Consigne 1:
Recopiez le passage de l'extrait choisi qui commence par les mots contenant « Dominique court à » et se termine par « suivi sur l’instant. ».
Consigne 2:
Relevez tous les noms propres de personnes qui figurent dans l'extrait choisi.

La généalogie a cela de magique. Au détour d’un acte, elle peut prendre vie. Vous travaillez des mois sur un sujet, peut-être abstrait du fait des siècles qui vous séparent de lui, mais il suffit d’une rencontre inopportune au détour d’un registre, pour que tout prenne vie, et que le mort que vous rencontrez prenne de la couleur.

Dominique court à perdre haleine. Le juge Delorey, derrière lui, peine à le suivre. Suant à grosses gouttes malgré l’heure tardive, ce dernier regrette de n’avoir fait seller son cheval. Ce n’est pas tant la distance qui le fatigue, il n’a même pas une lieue à parcourir, que la montée jusqu’aux vignes. Mais le fils à Pierre avait l’air si paniqué, que le juge l’avait suivi sur l’instant.

Dominique ne regarde plus derrière lui. Le juge le suit, il le sait. Dans sa course effrénée, il se repasse en boucle les évènements de la soirée : le souper avec Marguerite, le coucher de Joseph, leur premier fils. Il avait attendu que l’enfant soit paisiblement endormi avant de retourner à son atelier, il voulait terminer cette table commandée par le luthier Claudot. Alors qu’il était en train de vérifier la décoction qu’il utilisera comme vernis, Joseph s’était mis à pleurer, réveillé par les coups incessants sur la porte du logis familial.

Informations sources:
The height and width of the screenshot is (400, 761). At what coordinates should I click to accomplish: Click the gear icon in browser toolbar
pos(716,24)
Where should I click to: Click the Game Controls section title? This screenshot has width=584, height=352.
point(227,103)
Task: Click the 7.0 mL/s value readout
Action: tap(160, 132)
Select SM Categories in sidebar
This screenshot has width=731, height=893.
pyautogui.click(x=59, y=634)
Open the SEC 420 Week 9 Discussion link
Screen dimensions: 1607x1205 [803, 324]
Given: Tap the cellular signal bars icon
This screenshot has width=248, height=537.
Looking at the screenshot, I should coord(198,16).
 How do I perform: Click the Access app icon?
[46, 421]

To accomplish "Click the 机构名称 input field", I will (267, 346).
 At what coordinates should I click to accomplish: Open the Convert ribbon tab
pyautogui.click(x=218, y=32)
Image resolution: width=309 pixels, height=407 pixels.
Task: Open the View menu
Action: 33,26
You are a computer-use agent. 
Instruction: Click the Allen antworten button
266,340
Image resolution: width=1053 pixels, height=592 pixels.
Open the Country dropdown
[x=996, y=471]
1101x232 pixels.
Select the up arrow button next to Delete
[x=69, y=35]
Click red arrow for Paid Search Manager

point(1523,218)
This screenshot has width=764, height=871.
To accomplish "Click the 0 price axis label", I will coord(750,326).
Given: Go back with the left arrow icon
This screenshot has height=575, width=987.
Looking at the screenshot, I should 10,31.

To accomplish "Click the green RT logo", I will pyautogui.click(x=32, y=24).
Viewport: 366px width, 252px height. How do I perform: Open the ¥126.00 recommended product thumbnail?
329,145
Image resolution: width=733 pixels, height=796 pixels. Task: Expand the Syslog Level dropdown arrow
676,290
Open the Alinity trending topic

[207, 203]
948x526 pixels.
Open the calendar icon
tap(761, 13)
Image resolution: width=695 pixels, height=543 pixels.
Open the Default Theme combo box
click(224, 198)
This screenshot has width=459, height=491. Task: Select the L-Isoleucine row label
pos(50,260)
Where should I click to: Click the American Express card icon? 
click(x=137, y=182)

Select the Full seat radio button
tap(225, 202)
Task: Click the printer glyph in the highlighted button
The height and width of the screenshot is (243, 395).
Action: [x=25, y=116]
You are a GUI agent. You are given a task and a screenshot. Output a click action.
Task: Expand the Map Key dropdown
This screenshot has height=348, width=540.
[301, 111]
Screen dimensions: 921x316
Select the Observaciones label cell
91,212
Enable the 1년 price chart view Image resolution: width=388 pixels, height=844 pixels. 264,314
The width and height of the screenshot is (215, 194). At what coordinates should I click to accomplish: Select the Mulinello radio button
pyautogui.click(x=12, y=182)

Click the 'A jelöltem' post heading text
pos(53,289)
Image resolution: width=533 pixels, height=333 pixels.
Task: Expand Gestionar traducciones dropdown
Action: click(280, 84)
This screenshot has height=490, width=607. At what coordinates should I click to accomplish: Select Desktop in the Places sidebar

Réponse rédigée 1:
Dominique court à perdre haleine. Le juge Delorey, derrière lui, peine à le suivre. Suant à grosses gouttes malgré l’heure tardive, ce dernier regrette de n’avoir fait seller son cheval. Ce n’est pas tant la distance qui le fatigue, il n’a même pas une lieue à parcourir, que la montée jusqu’aux vignes. Mais le fils à Pierre avait l’air si paniqué, que le juge l’avait suivi sur l’instant.

Réponse rédigée 2:
Dominique, Delorey, Pierre, Marguerite, Joseph, Claudot